There is a grain of truth about “working hard.” It’s the only way to hope for a better future. The “hard work” that is our generation’s duty is to build a revolutionary, working-class youth movement.

In the 1930s Depression, working people formed “unemployment councils.” They demanded, “Jobs or income now!” They said, “Fight or starve!” and “A job is a right!” When families were evicted from their homes, communities fought the cops and put them back in. When workers feared layoffs, they took over factories, which accounted for more than 500 sit-down strikes.

The students of that era formed a “National Youth Congress.” They demanded free college for all, an end to campus racism and discrimination, and a jobs program for unemployed youth. Students against War & Fascism, the Young Communist League, the Young People’s Socialist League, the Young Pioneers, Students for Industrial Democracy and countless other groups fought back.

They understood that millions of youth weren’t unemployed because they didn’t work or study hard enough. They knew that unemployment was a result of the capitalist system, where a wealthy few control resources and only hire workers when it’s profitable.

Youth were in the vanguard of the Black Liberation struggle in the 1960s, sitting in at lunch counters, taking over campus buildings and marching to demand justice, integration and equality. A fighting spirit put an end to the military draft in the 1970s.
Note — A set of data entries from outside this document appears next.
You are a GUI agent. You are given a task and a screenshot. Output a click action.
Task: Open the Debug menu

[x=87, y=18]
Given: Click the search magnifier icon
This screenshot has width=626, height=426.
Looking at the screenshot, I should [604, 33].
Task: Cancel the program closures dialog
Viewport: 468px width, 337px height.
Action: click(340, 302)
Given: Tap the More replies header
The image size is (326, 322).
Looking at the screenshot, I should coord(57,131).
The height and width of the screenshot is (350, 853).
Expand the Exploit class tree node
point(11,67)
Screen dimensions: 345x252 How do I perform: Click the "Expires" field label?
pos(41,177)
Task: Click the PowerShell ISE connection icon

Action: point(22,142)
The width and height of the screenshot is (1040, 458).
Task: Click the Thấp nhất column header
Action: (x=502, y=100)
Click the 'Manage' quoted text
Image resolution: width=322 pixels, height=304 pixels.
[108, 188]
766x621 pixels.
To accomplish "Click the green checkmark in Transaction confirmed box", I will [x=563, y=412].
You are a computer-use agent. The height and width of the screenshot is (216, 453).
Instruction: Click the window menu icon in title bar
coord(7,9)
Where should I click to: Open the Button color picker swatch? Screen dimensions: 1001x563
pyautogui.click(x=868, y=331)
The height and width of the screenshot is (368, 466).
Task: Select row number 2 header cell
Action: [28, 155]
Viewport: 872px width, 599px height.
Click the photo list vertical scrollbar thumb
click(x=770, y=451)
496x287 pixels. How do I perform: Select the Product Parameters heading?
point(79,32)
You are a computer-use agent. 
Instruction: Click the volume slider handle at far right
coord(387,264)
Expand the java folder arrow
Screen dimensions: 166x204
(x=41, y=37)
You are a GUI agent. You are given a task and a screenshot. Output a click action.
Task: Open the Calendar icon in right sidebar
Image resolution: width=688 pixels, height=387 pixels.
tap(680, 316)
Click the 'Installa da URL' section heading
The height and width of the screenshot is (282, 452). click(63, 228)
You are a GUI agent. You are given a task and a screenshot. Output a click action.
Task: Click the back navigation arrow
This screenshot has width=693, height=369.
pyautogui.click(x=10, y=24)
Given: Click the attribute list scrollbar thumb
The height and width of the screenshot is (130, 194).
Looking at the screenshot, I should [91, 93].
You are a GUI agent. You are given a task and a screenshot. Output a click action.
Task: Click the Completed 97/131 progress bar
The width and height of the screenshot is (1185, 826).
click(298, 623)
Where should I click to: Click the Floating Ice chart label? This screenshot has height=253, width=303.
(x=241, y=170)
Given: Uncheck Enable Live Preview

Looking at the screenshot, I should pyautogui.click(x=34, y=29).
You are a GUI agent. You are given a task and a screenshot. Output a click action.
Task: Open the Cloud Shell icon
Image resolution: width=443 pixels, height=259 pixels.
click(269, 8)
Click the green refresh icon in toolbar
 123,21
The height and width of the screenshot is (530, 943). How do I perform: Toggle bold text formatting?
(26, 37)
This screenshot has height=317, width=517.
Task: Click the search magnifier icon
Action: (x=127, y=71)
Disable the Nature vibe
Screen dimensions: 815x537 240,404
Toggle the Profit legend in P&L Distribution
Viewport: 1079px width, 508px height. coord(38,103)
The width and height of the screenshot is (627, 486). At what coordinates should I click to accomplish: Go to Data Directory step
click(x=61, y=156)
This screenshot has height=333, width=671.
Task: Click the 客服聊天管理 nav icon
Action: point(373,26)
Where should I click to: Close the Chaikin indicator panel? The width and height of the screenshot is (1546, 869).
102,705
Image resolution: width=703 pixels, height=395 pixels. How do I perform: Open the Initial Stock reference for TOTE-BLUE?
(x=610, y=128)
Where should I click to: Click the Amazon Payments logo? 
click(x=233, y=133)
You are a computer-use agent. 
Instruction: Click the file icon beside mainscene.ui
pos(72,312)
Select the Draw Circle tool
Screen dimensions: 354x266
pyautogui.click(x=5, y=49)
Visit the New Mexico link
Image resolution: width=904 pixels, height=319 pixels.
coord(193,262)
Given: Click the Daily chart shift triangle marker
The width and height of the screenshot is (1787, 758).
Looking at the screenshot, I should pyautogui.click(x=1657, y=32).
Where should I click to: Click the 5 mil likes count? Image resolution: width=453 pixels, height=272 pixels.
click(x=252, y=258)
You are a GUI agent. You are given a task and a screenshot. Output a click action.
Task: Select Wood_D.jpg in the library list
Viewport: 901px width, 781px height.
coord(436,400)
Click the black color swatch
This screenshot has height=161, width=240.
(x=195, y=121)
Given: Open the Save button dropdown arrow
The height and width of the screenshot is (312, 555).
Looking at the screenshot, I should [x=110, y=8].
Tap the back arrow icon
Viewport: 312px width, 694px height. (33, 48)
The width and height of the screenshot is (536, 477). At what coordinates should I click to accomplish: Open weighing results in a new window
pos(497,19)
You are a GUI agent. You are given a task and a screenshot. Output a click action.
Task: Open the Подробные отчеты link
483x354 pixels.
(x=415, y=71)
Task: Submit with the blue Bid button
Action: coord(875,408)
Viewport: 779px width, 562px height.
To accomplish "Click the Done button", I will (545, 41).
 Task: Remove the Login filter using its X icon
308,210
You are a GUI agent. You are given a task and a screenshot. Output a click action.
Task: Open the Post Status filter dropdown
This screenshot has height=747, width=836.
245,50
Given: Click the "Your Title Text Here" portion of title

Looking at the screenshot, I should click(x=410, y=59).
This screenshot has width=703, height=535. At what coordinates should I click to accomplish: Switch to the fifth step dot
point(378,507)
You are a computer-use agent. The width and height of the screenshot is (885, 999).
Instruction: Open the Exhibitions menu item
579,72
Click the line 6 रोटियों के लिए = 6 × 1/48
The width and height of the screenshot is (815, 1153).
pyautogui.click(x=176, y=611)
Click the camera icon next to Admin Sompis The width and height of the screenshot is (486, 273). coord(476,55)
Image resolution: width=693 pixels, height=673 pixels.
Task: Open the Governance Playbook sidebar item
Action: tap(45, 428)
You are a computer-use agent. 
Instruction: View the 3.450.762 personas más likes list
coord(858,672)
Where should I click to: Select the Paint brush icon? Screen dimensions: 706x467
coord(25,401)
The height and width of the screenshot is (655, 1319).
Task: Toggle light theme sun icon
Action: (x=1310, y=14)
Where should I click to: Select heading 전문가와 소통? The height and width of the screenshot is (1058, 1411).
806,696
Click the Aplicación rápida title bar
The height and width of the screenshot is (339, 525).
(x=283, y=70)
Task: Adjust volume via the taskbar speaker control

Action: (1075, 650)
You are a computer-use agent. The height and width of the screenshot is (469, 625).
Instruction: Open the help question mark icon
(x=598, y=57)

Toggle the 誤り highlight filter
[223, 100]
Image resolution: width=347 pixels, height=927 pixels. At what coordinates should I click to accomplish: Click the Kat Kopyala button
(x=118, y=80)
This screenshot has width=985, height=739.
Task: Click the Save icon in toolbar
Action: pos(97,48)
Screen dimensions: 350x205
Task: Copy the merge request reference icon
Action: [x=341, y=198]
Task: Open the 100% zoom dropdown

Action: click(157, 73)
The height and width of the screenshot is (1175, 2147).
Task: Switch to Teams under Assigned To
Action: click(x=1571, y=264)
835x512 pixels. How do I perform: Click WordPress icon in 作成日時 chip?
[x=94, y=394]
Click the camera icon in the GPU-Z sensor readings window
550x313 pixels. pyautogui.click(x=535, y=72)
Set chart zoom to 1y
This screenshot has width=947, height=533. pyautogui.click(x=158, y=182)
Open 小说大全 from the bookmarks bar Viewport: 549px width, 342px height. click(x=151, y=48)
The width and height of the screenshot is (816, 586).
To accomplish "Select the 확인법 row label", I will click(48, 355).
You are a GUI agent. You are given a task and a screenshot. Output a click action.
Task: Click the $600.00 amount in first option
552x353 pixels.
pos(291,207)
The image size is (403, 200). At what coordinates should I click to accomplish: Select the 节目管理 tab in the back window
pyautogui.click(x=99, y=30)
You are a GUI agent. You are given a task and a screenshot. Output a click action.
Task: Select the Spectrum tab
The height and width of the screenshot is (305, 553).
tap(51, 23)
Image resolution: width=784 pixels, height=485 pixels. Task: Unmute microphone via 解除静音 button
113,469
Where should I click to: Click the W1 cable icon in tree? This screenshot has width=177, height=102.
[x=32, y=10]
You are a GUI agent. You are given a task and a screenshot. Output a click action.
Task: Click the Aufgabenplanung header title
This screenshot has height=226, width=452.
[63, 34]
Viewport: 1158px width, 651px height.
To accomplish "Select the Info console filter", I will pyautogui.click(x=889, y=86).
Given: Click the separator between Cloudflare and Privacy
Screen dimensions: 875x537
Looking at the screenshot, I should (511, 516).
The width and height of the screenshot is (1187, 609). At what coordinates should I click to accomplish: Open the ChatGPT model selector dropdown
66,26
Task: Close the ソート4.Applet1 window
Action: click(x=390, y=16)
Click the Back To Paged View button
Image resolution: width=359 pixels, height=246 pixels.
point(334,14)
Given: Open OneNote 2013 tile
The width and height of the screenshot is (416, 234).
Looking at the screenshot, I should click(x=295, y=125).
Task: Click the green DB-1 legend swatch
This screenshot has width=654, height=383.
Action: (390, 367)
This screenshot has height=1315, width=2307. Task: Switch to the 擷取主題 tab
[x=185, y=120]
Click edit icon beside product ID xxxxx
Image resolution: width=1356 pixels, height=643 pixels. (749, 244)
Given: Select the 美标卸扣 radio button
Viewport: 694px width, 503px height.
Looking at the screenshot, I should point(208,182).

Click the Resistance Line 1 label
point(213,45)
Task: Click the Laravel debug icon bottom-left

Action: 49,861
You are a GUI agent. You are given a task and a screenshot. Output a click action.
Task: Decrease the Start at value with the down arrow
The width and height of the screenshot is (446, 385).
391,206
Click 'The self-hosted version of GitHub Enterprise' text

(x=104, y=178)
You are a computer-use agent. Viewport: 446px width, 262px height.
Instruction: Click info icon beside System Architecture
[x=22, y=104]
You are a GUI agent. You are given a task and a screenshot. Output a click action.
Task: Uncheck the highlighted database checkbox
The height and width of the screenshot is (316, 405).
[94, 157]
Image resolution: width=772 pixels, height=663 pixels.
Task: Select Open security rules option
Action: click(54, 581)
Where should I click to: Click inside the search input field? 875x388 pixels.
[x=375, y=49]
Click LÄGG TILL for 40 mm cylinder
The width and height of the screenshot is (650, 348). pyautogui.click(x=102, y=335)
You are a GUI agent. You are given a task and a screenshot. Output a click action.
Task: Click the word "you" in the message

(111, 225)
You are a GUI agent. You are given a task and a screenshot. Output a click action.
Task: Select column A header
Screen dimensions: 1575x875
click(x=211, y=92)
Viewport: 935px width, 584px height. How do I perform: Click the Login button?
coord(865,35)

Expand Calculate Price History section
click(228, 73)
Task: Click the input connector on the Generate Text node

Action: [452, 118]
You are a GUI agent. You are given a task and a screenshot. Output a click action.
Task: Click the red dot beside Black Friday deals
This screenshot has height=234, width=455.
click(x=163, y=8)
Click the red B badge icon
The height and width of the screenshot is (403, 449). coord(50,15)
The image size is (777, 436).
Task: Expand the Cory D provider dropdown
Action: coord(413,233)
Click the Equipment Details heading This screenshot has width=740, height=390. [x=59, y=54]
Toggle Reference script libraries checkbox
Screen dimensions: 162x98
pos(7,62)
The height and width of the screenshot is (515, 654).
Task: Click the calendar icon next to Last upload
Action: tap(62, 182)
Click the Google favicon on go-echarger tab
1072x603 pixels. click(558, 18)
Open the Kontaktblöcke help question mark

In recent days, Tunisian youth helped topple a repressive U.S.-backed regime. Young people in Haiti protest the U.S.-U.N. occupation and phony election. French, British, Italian, Greek and Puerto Rican youth are battling attacks on workers’ and students’ rights and benefits. Latin American youth fight for socialism and against the U.S.-backed fascist regime in Honduras.

Youth are leaders in defending Cuba’s socialist system. North Korean youth mobilize as the threat of war looms. Palestinian youth are the backbone of the anti-Zionist struggle.

When will U.S. youth join the world’s young people? When will we rise up? Building a revolutionary movement is the only choice we have. The work will be hard and not all fun and glory. The ruling class will try to stop us. We will need youth who are courageous, eager to take risks and willing to make sacrifices, who have the fearlessness and rage often found only in youth. What choice do we have? If we want a future, we have to forge it for ourselves.

This is a chance to have meaning in our lives that so many of us are missing. We have the potential to be the generation that finally tears down capitalism and builds a future where profits no longer rule. It’s time.

Maupin is a member of the youth group, Fight Imperialism, Stand< Together (FIST).